Perhaps this one is most familiar. It is made using a machinetta or moka pot in English. You can find them in the kitchenware sections of places like David Jones. They’re composed of three parts. The top, where the coffee is collected as it brews, the bottom which is filled with water, and a funnel which holds the grounds. You can grind your own beans for this. It should be slightly less fine than espresso but espresso bars also work quite well with the moka pot. I normally fill the funnel to slightly under the brim for a stronger flavour and more caffeine. Of course you can use less if you want. After screwing everything back together, put the pot on the stove on a medium high heat. The water in the bottom will begin to boil and brew your coffee. The top chamber will begin to fill with a dark, strong flavourful coffee. Once the coffee coming from the spout in the pot is light and no longer dark, quickly take it off the heat. This kind of coffee is best drunk from a demitasse. I usually have two every morning before I shower.

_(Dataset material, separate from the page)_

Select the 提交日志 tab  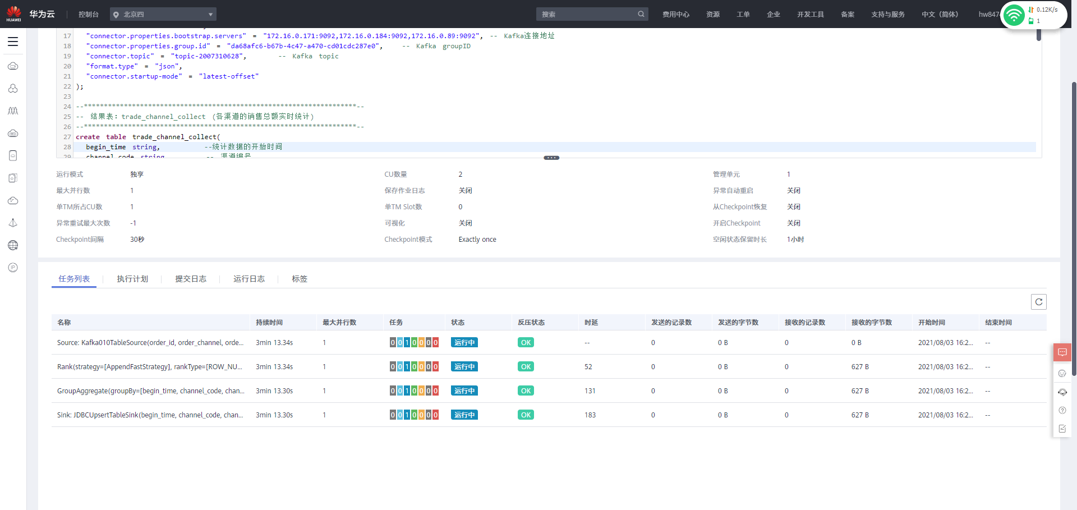coord(191,279)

Cuba is known for its sugar. It comes as no surprise that coffee is also insanely popular there and in Cuban expatriate communities, particularly in Florida. Cuban coffee is a sugary, creamy variation of the Italian style. The preparation is largely the same. However while the coffee brews in the pot, grab a second vessel. I usually use a turkish coffee pot but a small cream jug works well too. Put about 4-5 teaspoons of sugar in it and when the first drops of the coffee begin to flow into the upper chamber of the moka pot, take about 2-3 spoonfuls of it and add it to the sugar. Proceed to give it a vigorous stirring. It should be slightly runny. After a while it will become pale and creamy. In Spanish this is called azuquita or “little sugar” and good azuquita is necessary for Cuban coffee. Pour the rest of the coffee into the vessel with the sugar mixture in it and watch the magic happen. The azuquita becomes a beautiful creamy foam or espuma that rises to the surface of the coffee. Obviously it’s a lot of sugar but the flavour is rich, dark and sweet. This one should also be served in a demitasse.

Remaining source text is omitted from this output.